# Screenshot grounding data
##############################
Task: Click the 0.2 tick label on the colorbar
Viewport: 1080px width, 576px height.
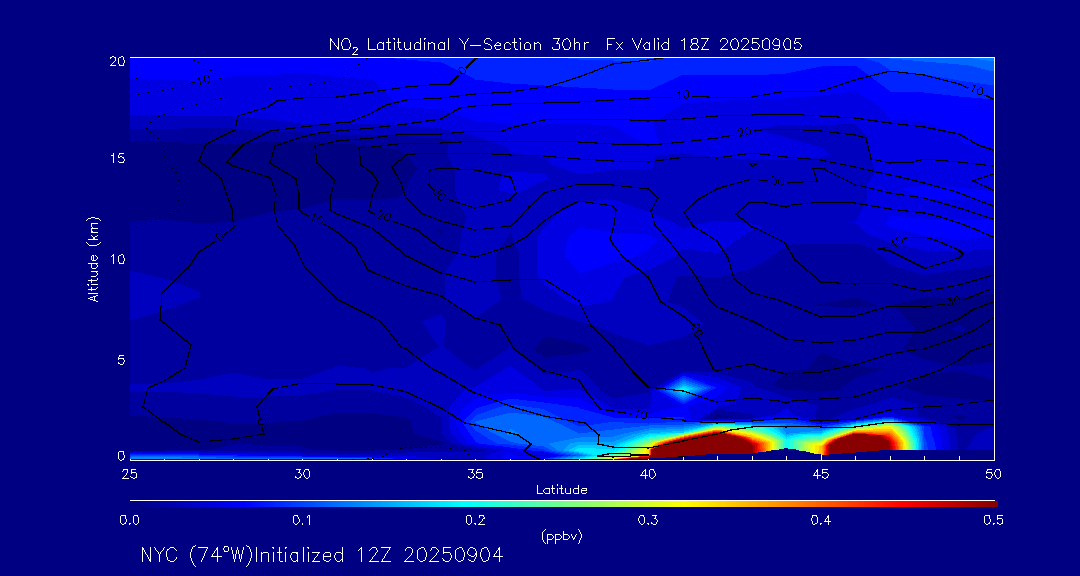Action: [x=475, y=520]
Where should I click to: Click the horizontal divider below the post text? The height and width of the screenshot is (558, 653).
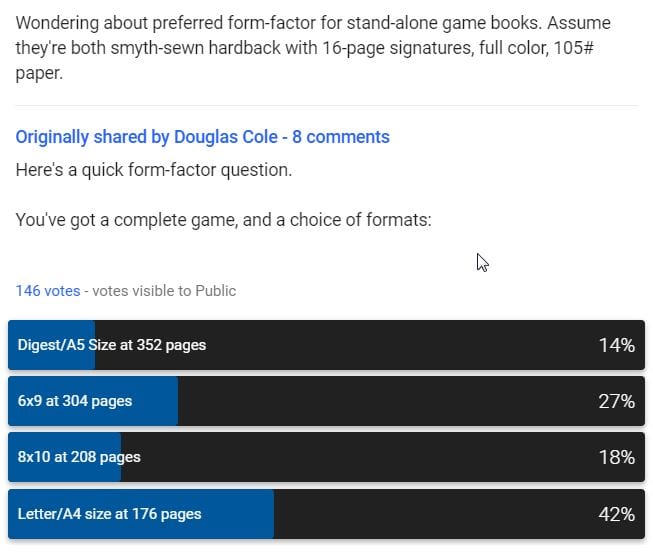coord(327,106)
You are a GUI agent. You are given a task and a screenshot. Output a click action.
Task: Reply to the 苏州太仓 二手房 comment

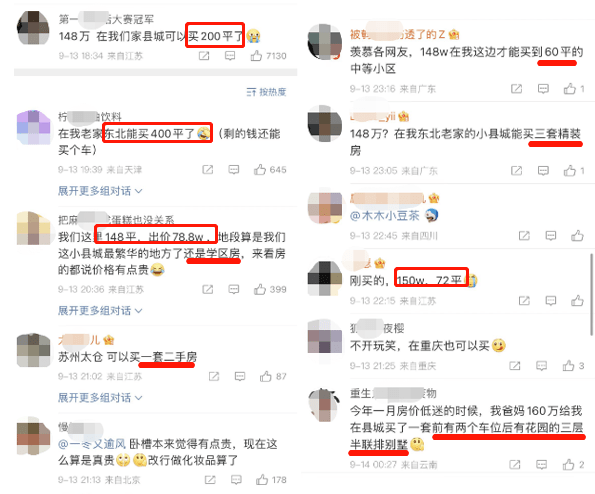(x=240, y=376)
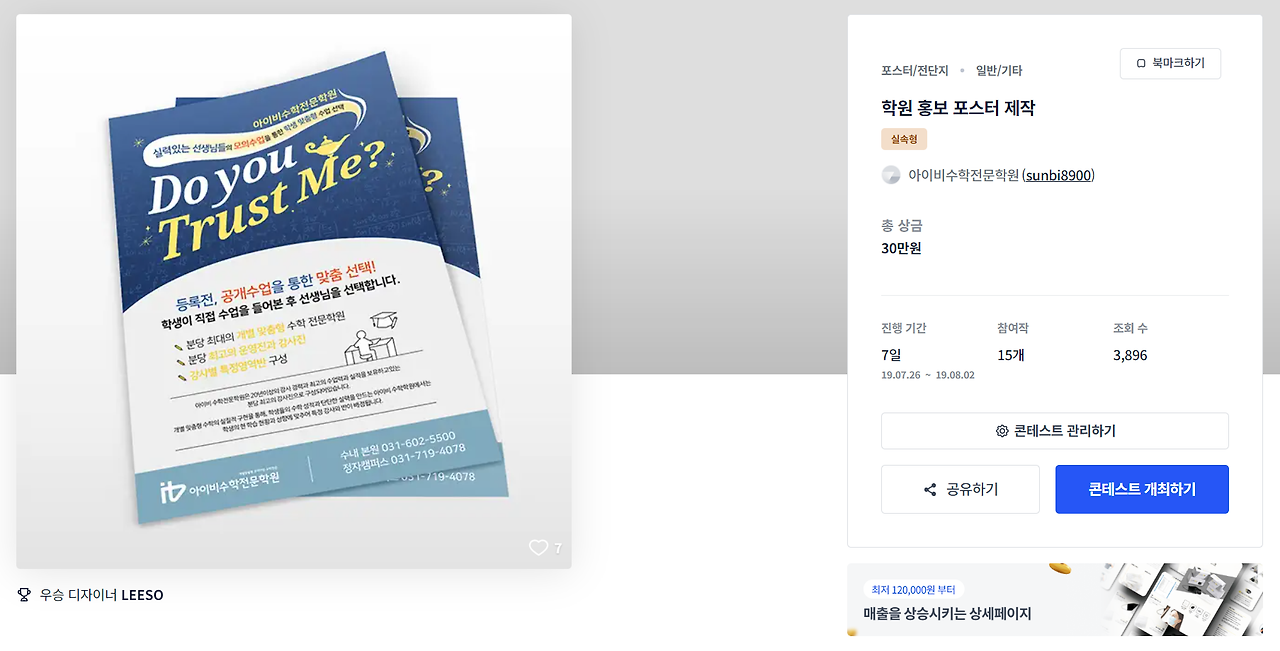Viewport: 1280px width, 651px height.
Task: Click the like count number 7
Action: coord(558,548)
##############################
# PROBLEM DESCRIPTION
Your copy must reproduce the entries above in full, without their pictures.

# SOLUTION BELOW
Task: Click the 0.2 tick label on the colorbar
Viewport: 1080px width, 576px height.
Action: [x=475, y=520]
Where should I click to: Click the horizontal divider below the post text? The height and width of the screenshot is (558, 653).
coord(327,106)
You are a GUI agent. You are given a task and a screenshot. Output a click action.
Task: Reply to the 苏州太仓 二手房 comment

(x=240, y=376)
Viewport: 1280px width, 651px height.
Task: Click the like count number 7
Action: coord(558,548)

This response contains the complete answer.